When an alien has been “removed” (i.e., deported), it is a crime to return without authorization. See 8 U.S.C. § 1326(a). This is a more serious crime than illegal entry alone, and it is punishable by up to two years in prison.
Another section of the code requires that aliens who commit “aggravated felonies” must be removed, with few exceptions. That is a valid rule on its face, but the definition of “aggravated felony” is a mess, as I have noted on this blog more than once.
What if an alien is deported by courts interpreting that messy definition, and a later case clarifies that the crime he committed is not an “aggravated felony” after all? Is he still guilty of violating § 1326 if he just goes ahead and reenters illegally? One would think so. The reentry is still illegal regardless of the prior deportation, and it’s a matter of degree. The judgment of deportation still stands until it is set aside.

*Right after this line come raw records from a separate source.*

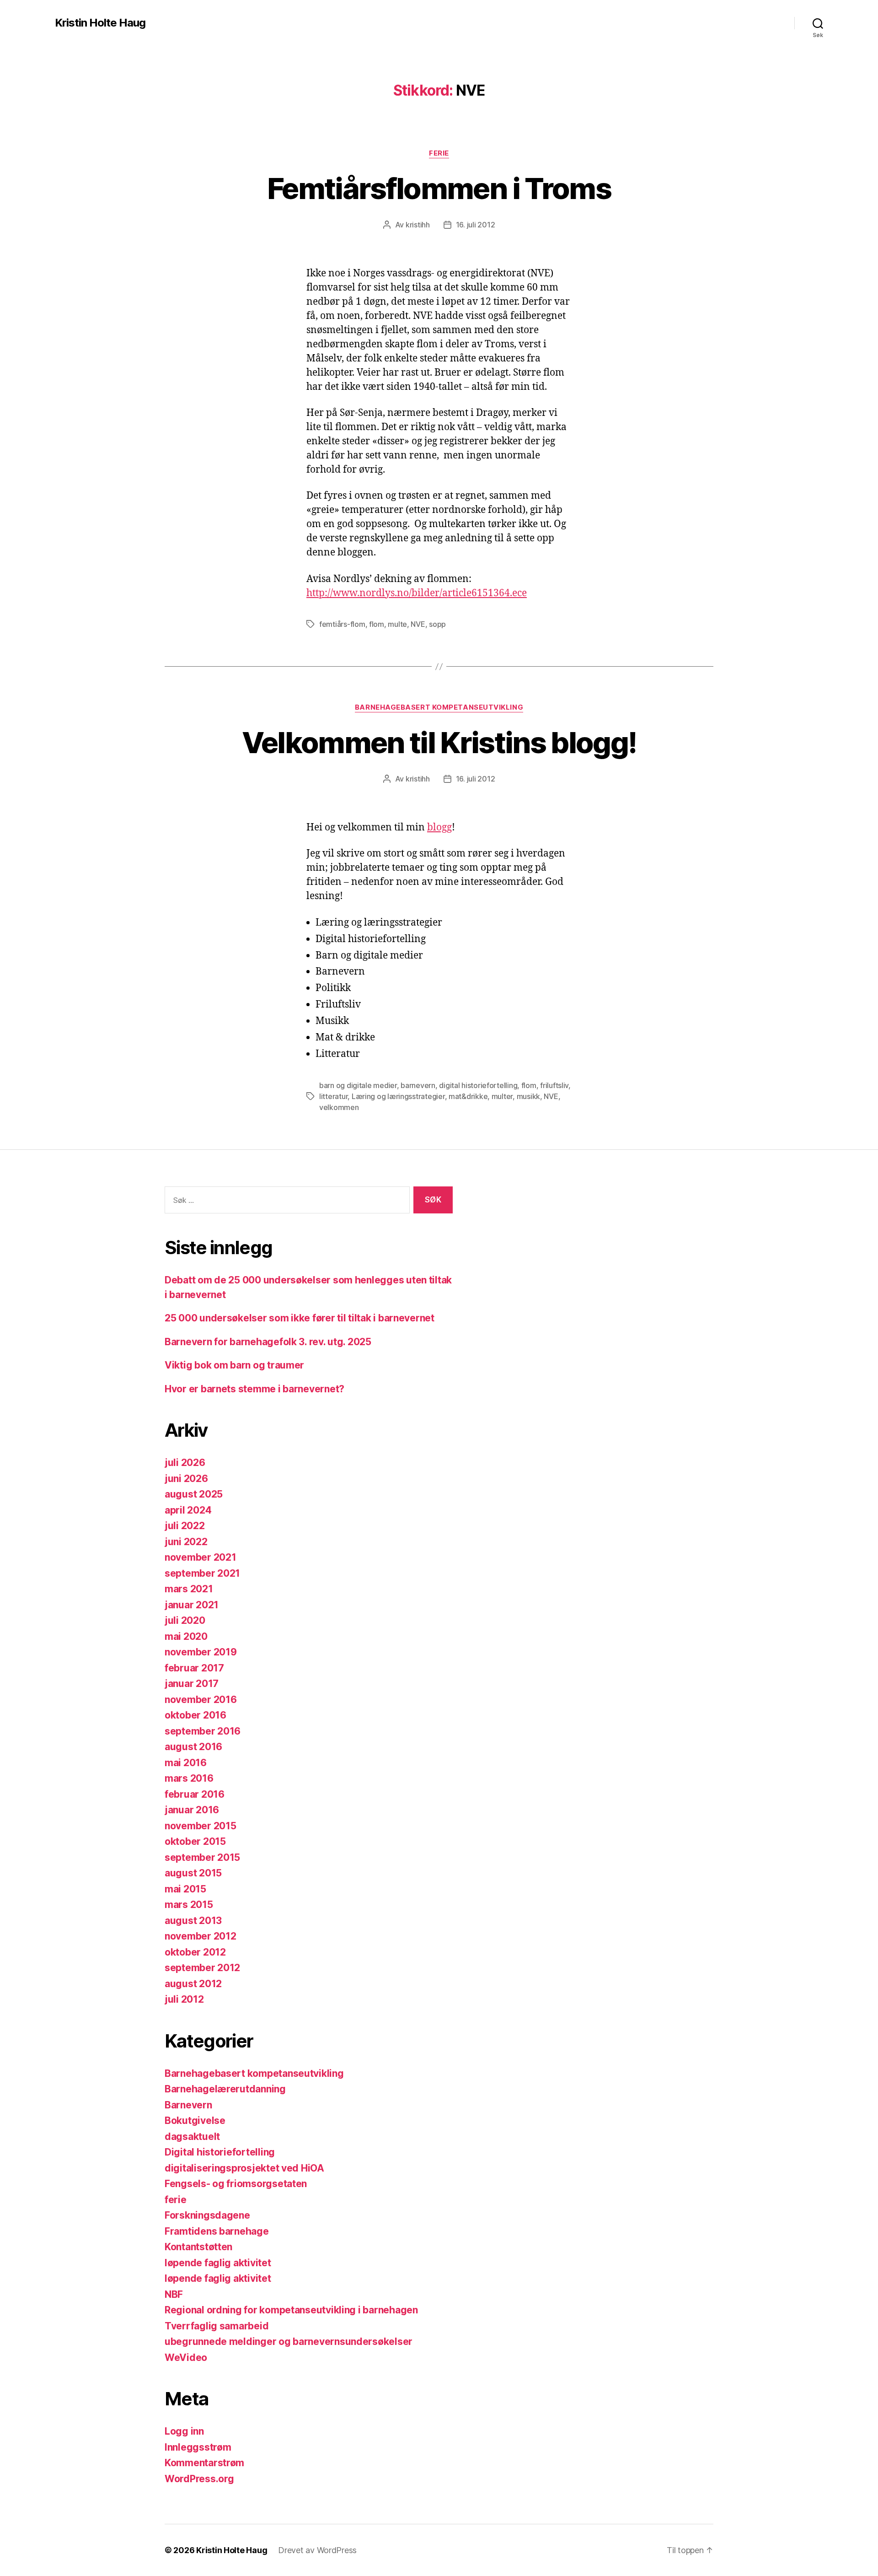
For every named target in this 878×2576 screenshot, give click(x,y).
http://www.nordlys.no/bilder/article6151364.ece (416, 593)
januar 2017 (192, 1683)
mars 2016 (189, 1778)
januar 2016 (192, 1810)
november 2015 (200, 1826)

Congress has already considered the precise question in § 1326(d):
In a criminal proceeding under this section, an alien may not challenge the validity of the deportation order . . . unless the alien demonstrates that—
(1) the alien exhausted any administrative remedies that may have been available to seek relief against the order;
(2) the deportation proceedings at which the order was issued improperly deprived the alien of the opportunity for judicial review; and
(3) the entry of the order was fundamentally unfair.

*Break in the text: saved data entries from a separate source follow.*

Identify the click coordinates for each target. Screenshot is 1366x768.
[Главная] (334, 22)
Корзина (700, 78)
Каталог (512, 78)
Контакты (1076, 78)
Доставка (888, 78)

Does “and” mean “and,” or does it mean “or”?
If that strikes you as an easy question, you’re catching on. All the circuit courts of appeals but one that have considered this question decided that the statute means what it says, and the defendant must meet all three requirements. From today’s opinion:
The Ninth Circuit’s interpretation is incompatible with the text of §1326(d). That section provides that defendants charged with unlawful reentry “may not” challenge their underlying removal orders “unless” they “demonstrat[e]”that three conditions are met: (1) they have “exhausted any administrative remedies,” (2) they were “deprived . . . of the opportunity for judicial review,” and (3) “the entry of the order was fundamentally unfair.” 8 U. S. C. §1326(d). The requirements are connected by the conjunctive “and,” meaning defendants must meet all three. When Congress uses “mandatory language” in an administrative exhaustion provision, “a court may not excuse a failure to exhaust.” Ross v. Blake, 578 U. S. 632, 639 (2016). Yet that is what the Ninth Circuit’s rule does.

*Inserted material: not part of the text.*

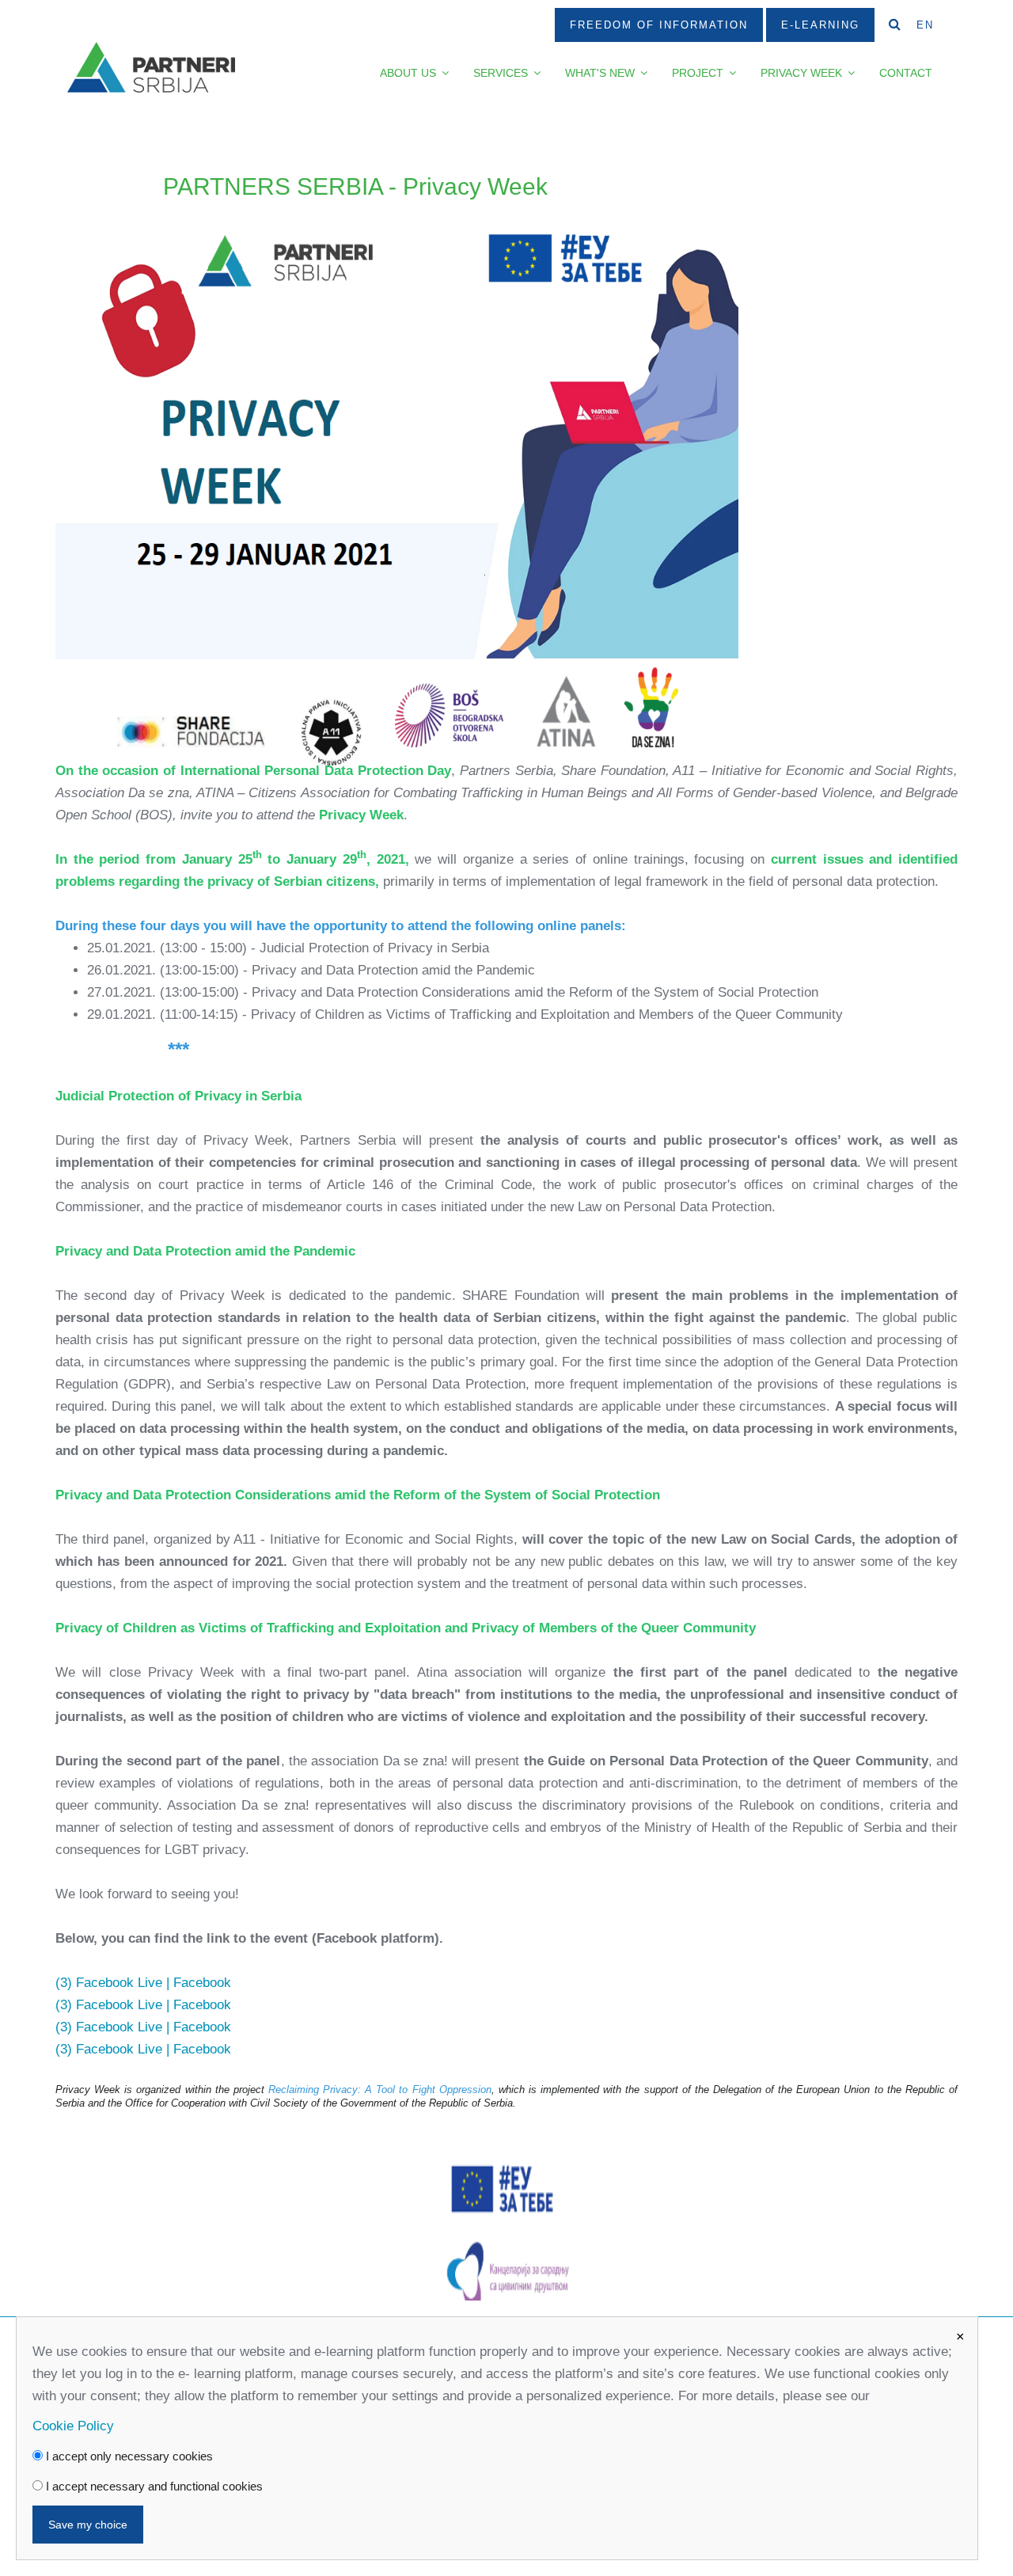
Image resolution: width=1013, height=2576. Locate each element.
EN (925, 25)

In other action, the Monday orders list did not take up any new cases for full briefing and argument.
In Johnson v. Precythe, No. 20-287, Justices Breyer and Sotomayor dissent from the Court’s turning down another Missouri murderer claiming that his unique condition makes lethal injection with pentobarbital “cruel and unusual” for him, even though it is the best method available generally.